→ **Given problem**:
Put every line below into a Markdown table with the columns Row and Line. Give each row a number and leave out blank lines.

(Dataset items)
— START —

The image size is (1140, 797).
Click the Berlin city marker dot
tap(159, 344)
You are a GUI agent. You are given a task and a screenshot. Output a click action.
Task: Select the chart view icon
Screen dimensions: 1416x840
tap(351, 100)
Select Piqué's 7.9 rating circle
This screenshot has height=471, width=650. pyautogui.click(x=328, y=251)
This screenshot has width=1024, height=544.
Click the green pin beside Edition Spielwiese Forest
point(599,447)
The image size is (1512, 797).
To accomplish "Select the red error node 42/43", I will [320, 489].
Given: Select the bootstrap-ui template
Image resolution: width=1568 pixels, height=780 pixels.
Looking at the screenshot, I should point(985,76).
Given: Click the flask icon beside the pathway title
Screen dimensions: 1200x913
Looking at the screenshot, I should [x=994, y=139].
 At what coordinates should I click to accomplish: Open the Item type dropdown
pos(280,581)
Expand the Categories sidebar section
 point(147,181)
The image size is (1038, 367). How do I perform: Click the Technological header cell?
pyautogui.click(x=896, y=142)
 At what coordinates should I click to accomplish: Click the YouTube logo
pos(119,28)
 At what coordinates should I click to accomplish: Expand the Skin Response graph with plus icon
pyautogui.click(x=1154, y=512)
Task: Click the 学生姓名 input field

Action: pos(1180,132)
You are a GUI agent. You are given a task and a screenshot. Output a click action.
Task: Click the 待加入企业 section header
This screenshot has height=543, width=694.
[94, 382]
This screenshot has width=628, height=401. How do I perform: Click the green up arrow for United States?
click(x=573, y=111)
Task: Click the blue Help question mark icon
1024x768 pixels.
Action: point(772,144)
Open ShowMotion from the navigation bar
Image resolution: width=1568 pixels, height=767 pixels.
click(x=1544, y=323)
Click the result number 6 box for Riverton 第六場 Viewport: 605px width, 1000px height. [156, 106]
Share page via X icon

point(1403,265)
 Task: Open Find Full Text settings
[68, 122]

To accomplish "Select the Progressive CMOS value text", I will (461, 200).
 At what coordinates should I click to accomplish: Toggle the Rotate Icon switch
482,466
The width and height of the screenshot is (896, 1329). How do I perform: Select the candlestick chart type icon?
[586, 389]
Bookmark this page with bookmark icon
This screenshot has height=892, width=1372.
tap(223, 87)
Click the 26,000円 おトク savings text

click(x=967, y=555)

— END —

→ **The solution**:
| Row | Line |
|---|---|
| 1 | The image size is (1140, 797). |
| 2 | Click the Berlin city marker dot |
| 3 | tap(159, 344) |
| 4 | You are a GUI agent. You are given a task and a screenshot. Output a click action. |
| 5 | Task: Select the chart view icon |
| 6 | Screen dimensions: 1416x840 |
| 7 | tap(351, 100) |
| 8 | Select Piqué's 7.9 rating circle |
| 9 | This screenshot has height=471, width=650. pyautogui.click(x=328, y=251) |
| 10 | This screenshot has width=1024, height=544. |
| 11 | Click the green pin beside Edition Spielwiese Forest |
| 12 | point(599,447) |
| 13 | The image size is (1512, 797). |
| 14 | To accomplish "Select the red error node 42/43", I will [320, 489]. |
| 15 | Given: Select the bootstrap-ui template |
| 16 | Image resolution: width=1568 pixels, height=780 pixels. |
| 17 | Looking at the screenshot, I should point(985,76). |
| 18 | Given: Click the flask icon beside the pathway title |
| 19 | Screen dimensions: 1200x913 |
| 20 | Looking at the screenshot, I should [x=994, y=139]. |
| 21 |  At what coordinates should I click to accomplish: Open the Item type dropdown |
| 22 | pos(280,581) |
| 23 | Expand the Categories sidebar section |
| 24 |  point(147,181) |
| 25 | The image size is (1038, 367). How do I perform: Click the Technological header cell? |
| 26 | pyautogui.click(x=896, y=142) |
| 27 |  At what coordinates should I click to accomplish: Click the YouTube logo |
| 28 | pos(119,28) |
| 29 |  At what coordinates should I click to accomplish: Expand the Skin Response graph with plus icon |
| 30 | pyautogui.click(x=1154, y=512) |
| 31 | Task: Click the 学生姓名 input field |
| 32 | Action: pos(1180,132) |
| 33 | You are a GUI agent. You are given a task and a screenshot. Output a click action. |
| 34 | Task: Click the 待加入企业 section header |
| 35 | This screenshot has height=543, width=694. |
| 36 | [94, 382] |
| 37 | This screenshot has width=628, height=401. How do I perform: Click the green up arrow for United States? |
| 38 | click(x=573, y=111) |
| 39 | Task: Click the blue Help question mark icon |
| 40 | 1024x768 pixels. |
| 41 | Action: point(772,144) |
| 42 | Open ShowMotion from the navigation bar |
| 43 | Image resolution: width=1568 pixels, height=767 pixels. |
| 44 | click(x=1544, y=323) |
| 45 | Click the result number 6 box for Riverton 第六場 Viewport: 605px width, 1000px height. [156, 106] |
| 46 | Share page via X icon |
| 47 | point(1403,265) |
| 48 |  Task: Open Find Full Text settings |
| 49 | [68, 122] |
| 50 | To accomplish "Select the Progressive CMOS value text", I will (461, 200). |
| 51 |  At what coordinates should I click to accomplish: Toggle the Rotate Icon switch |
| 52 | 482,466 |
| 53 | The width and height of the screenshot is (896, 1329). How do I perform: Select the candlestick chart type icon? |
| 54 | [586, 389] |
| 55 | Bookmark this page with bookmark icon |
| 56 | This screenshot has height=892, width=1372. |
| 57 | tap(223, 87) |
| 58 | Click the 26,000円 おトク savings text |
| 59 | click(x=967, y=555) |